### LISTED ENTRIES
+++

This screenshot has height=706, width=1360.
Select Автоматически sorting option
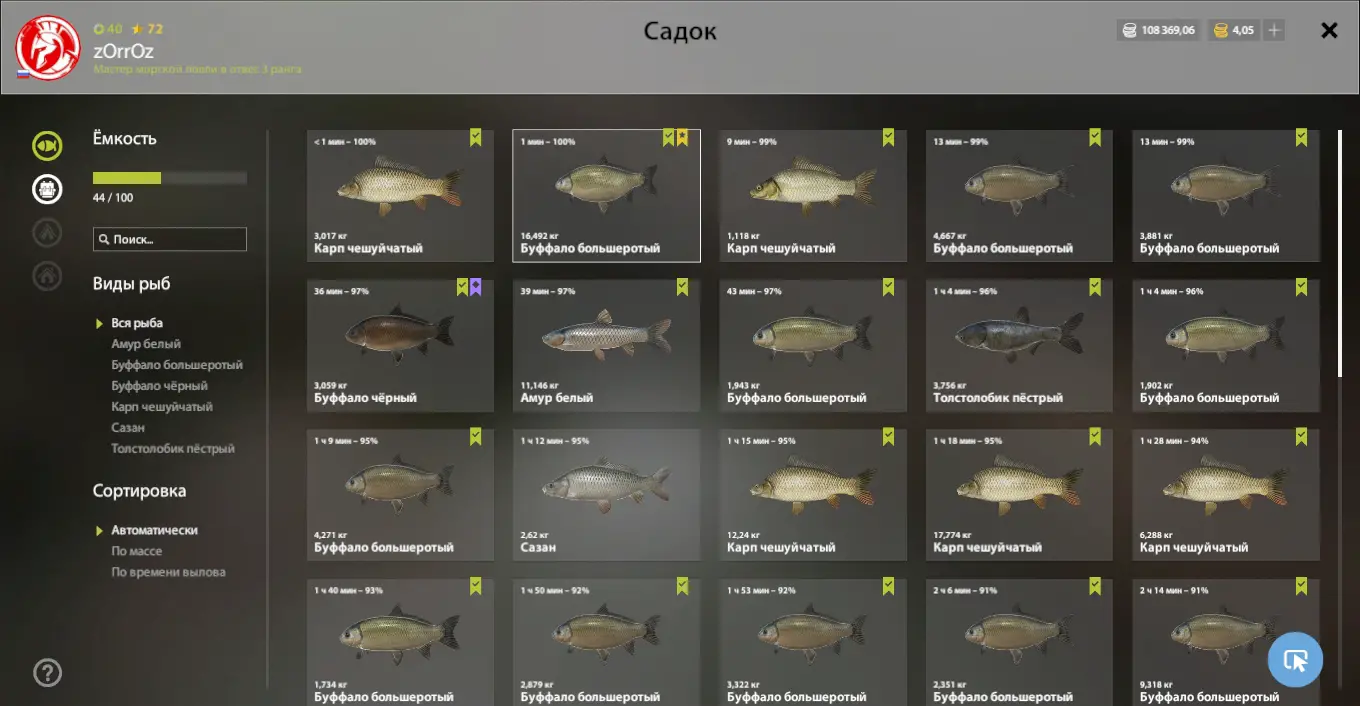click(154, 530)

+++

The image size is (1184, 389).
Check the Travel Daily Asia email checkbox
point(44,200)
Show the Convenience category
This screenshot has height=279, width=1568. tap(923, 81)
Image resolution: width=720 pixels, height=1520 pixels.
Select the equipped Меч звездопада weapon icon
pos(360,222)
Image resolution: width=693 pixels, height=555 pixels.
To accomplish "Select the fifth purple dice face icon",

+++

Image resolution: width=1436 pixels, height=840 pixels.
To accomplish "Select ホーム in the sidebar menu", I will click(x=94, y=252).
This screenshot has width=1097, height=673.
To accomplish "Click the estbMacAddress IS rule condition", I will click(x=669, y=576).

+++

### WHAT IS BEING ASKED
In the entries above, identify every line with the word "will". Copy those lines.

### TASK OUTPUT
To accomplish "Select ホーム in the sidebar menu", I will click(x=94, y=252).
To accomplish "Click the estbMacAddress IS rule condition", I will click(x=669, y=576).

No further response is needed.